The Foreign Exchange market, also referred to the "FOREX" market or "FX" is the (cash) for the currency market.

But do not confuse FX as trading the futures markets, where you buy a contract to purchase a particular currency at a future price in time. What FX traders is not much less risky than the foreign exchange market in the futures market, much more profitable and much easier, than trading stocks.

So you're wondering where ... or ... how to access the foreign exchange market?

The answer is: FX Trading is not limited to a single trading floor and is not centralized on an exchange, as with the stock and futures markets. The Forex market is considered one. Over-the-Counter (OTC) or 'Interbank' market due to the fact that the entire market is run electronically, within a network of banks continuously over a period of 24 hours

Yes, if that's the first time I've heard of a fully electronic market, I know this may sound interesting to you.

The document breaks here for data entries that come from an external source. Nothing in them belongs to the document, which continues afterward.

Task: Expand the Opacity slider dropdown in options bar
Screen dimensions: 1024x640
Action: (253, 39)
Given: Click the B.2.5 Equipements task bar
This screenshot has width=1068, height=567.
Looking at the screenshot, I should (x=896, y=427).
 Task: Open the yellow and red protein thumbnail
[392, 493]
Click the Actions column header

This is what we are actually trading by participating in the Foreign Exchange (Forex):

In essence, like the big banks that use the currency market to protect against fluctuations in the exchange rate of different currencies, as an investor, what a FX trader is doing is simultaneously exchanging one currency other countries. So, in reality, an e-commerce currency pair and the price quoted to us is the exchange rate between two currencies. In other words, simply the quoted price is the amount of the currency of a value of 1 of the other currency.

Example:

EUR / USD last trade 1.2850 - One Euro is worth U.S. $ 1.2850 dollars.The first currency (in this example, the euro) is known as the base currency and the second (/ USD) as the counter or quote currency.

The FOREX has a daily volume of about $ 1.5 billion - 30 times greater than the combined volume of all U.S. equity markets. This means that 1,498,574 skilled traders could each have $ 1 million of the forex market every day and the FOREX would still have more money than the New York Stock Exchange every day!

The FOREX plays a vital role in the global economy and there is always a great need for foreign exchange. International trade increases as technology increases and communication. As long as there is international trade, there will be a foreign exchange market. The forex market has to exist for a country like Japan can sell its products in the United States and be able to receive Japanese Yen in exchange for U.S. dollar.

There are a lot of money to be made use of foreign exchange for many traders who use fair trade techniques / tactics that they can benefit greatly. And with only 5% of the daily turnover of volume coming from banks, government and large companies that need to cover the other 95% is for speculation and profit.